Devons-nous craindre des dérives ?

Si le débat porte fréquemment sur la suffisance ou l’absence de contre-pouvoirs assez forts, cette loi encadrant le travail des services de renseignement est également sujette au débat des potentielles dérives qu’elle pourrait engendrer. L’exemple des services de renseignement américains en sont un exemple et une source d’alimentation de cette crainte.

Le regroupement d’acteurs du numérique Ni Pigeons Ni Espions créé pour faire signer une pétition contre le projet de loi avance sur son site internet que « Mettre Internet massivement sous surveillance, c’est ouvrir la porte à un espionnage incontrôlable, sans aucune garantie de résultat pour notre sécurité. ». Cette phrase résume la majorité des positions se liguant à l’encontre de la loi.
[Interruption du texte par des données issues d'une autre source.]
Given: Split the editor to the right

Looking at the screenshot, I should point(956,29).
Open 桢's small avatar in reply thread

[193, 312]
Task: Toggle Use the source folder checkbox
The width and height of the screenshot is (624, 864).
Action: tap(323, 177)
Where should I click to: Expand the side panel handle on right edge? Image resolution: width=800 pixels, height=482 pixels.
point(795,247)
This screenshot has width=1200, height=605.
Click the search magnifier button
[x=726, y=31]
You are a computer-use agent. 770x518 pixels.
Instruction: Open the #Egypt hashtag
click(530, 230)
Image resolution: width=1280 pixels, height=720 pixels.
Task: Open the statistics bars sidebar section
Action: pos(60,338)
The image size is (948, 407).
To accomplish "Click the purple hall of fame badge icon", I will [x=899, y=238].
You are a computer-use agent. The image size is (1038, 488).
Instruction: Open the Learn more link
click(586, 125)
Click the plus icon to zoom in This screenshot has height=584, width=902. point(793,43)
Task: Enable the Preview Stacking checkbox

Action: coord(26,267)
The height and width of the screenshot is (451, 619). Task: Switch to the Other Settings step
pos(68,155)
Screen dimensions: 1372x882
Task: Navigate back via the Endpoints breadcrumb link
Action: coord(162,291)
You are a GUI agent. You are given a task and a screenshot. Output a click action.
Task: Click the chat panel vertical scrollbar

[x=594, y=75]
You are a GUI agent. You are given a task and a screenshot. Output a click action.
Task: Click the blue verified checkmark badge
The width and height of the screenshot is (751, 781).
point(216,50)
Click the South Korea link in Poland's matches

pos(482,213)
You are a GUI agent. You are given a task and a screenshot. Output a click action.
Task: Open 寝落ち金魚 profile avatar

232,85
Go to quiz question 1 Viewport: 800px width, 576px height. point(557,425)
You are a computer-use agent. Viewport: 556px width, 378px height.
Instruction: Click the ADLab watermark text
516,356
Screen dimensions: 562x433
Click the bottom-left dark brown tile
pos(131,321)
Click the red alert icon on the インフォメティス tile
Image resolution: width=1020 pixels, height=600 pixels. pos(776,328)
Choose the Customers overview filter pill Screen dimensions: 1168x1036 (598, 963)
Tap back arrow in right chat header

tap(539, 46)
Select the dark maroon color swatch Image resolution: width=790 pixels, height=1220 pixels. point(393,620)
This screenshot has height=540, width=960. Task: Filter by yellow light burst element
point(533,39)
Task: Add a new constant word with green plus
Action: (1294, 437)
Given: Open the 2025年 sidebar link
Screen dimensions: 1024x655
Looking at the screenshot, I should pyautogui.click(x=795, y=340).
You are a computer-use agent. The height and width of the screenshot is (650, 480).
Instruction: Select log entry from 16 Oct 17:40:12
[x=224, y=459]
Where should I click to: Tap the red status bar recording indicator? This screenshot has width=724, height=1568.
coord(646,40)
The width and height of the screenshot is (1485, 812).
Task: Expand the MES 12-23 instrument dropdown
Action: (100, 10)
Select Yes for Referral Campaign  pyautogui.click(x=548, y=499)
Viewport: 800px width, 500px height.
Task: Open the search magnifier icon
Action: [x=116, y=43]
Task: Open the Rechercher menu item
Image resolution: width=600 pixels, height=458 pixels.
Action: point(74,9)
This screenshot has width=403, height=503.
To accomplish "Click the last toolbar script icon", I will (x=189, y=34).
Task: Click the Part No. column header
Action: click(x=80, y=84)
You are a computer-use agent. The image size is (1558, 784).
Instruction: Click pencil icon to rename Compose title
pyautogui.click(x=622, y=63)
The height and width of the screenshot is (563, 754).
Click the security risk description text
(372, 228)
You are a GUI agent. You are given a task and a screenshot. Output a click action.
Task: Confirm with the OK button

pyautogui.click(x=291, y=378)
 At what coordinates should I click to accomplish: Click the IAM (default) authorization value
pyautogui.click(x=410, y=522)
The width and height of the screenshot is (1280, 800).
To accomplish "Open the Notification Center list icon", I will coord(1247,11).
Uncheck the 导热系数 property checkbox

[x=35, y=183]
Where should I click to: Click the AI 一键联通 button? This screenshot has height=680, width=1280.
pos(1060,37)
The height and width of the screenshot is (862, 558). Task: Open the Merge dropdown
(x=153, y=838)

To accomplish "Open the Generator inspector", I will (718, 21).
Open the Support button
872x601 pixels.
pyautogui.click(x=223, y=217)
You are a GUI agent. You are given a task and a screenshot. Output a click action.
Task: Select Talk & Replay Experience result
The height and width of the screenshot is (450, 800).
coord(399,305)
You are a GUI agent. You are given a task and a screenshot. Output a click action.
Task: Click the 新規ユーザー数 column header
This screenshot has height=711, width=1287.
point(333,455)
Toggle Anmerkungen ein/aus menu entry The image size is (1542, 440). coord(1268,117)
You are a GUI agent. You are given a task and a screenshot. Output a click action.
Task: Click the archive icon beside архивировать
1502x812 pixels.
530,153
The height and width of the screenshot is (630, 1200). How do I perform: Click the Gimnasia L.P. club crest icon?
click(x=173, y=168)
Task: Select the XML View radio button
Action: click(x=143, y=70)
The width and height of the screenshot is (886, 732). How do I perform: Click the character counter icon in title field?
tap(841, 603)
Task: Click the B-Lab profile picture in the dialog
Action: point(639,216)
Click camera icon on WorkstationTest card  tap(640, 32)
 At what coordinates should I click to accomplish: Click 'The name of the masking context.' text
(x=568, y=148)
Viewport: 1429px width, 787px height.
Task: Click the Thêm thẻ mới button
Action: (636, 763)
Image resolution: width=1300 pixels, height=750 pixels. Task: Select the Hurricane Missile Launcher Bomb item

Certaines associations militantes  et ONG déplorent ainsi d’être surveillées, comme Droit au Logement ou Amnesty International.

Ce désaccord a été d’autant plus accru que l’état d’urgence décrété après les attentats de novembre a été utilisé à d’autres fins que la lutte contre le terrorisme islamiste. Des perquisitions menées chez des personnes appartenant au parti politique Europe-Ecologie-Les-Verts ou de simples propriétaires d’une ferme bio juste après l’institution de l’état d’urgence et en amont de la COP21. Les raisons développées par ces dernières sont leur appartenance à des mouvances contestataires et associations militantes. La récente deuxième prolongation de l’état d’urgence voire une troisième prochainement pourrait alors impliquer une instauration durable d’un tel dispositif, qui pourtant n’est pas directement corrélé avec le nouveau projet de loi : l’état d’urgence n’est qu’une mesure d’exception pour une durée déterminée.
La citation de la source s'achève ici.